[What is expected] Reproduce the items from the line containing "1176x1018 pixels. Task: Switch" through the end of the items, requests included, and scale every coordinate in the answers by 1.35, rounding to whole numbers with halves rounded up.

[Excerpt from a dataset]

────────────────────

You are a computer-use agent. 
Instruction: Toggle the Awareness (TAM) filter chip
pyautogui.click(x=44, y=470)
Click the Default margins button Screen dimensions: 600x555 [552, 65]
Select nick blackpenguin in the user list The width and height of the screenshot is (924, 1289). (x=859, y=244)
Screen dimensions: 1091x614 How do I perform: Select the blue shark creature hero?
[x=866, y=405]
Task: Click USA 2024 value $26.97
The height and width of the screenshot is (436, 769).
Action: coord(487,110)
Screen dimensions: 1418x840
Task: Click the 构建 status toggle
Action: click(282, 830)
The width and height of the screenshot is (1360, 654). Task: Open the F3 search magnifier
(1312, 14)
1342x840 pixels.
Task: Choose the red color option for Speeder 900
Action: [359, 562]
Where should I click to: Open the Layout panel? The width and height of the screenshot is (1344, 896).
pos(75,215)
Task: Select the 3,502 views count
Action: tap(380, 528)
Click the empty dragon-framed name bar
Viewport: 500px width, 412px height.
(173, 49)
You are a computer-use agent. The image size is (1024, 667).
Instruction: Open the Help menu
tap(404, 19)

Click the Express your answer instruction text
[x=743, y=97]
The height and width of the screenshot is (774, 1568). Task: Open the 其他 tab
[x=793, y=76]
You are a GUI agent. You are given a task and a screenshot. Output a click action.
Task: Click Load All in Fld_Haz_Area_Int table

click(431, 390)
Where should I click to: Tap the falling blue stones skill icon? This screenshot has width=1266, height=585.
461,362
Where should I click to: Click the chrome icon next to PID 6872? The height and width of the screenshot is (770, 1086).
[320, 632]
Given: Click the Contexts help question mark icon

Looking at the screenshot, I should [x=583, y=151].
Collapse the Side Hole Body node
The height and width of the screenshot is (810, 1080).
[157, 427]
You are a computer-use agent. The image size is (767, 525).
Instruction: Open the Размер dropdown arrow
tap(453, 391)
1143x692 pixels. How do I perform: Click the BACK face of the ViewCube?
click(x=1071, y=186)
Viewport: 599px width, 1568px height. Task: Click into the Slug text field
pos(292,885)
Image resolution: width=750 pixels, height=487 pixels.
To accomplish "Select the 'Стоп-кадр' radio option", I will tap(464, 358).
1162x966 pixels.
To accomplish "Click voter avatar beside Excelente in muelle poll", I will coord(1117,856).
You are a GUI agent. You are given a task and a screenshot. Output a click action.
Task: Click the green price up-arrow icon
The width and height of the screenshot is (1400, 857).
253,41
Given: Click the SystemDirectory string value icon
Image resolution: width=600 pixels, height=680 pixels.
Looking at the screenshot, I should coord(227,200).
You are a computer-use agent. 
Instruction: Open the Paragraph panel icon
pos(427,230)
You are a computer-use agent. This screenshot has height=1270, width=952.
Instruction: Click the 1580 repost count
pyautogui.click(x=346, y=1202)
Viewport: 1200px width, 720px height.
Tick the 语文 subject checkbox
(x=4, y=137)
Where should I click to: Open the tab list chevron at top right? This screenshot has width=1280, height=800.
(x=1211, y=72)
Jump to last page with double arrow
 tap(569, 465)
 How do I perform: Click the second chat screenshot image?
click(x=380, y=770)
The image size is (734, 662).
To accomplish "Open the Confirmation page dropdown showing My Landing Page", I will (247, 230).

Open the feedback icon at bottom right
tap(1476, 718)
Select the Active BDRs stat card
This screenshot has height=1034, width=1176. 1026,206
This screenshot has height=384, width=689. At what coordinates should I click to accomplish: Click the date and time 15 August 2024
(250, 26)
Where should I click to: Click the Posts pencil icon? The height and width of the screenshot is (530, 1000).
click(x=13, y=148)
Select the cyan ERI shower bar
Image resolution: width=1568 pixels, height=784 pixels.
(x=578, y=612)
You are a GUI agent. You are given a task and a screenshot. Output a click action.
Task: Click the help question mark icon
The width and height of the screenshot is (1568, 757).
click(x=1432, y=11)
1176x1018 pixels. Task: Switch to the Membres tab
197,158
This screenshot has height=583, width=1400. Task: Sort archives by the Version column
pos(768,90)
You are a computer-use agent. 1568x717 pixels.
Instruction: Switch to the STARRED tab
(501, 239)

────────────────────

[In response]
1176x1018 pixels. Task: Switch to the Membres tab
266,213
This screenshot has height=583, width=1400. Task: Sort archives by the Version column
pos(1037,122)
You are a computer-use agent. 1568x717 pixels.
Instruction: Switch to the STARRED tab
(676, 323)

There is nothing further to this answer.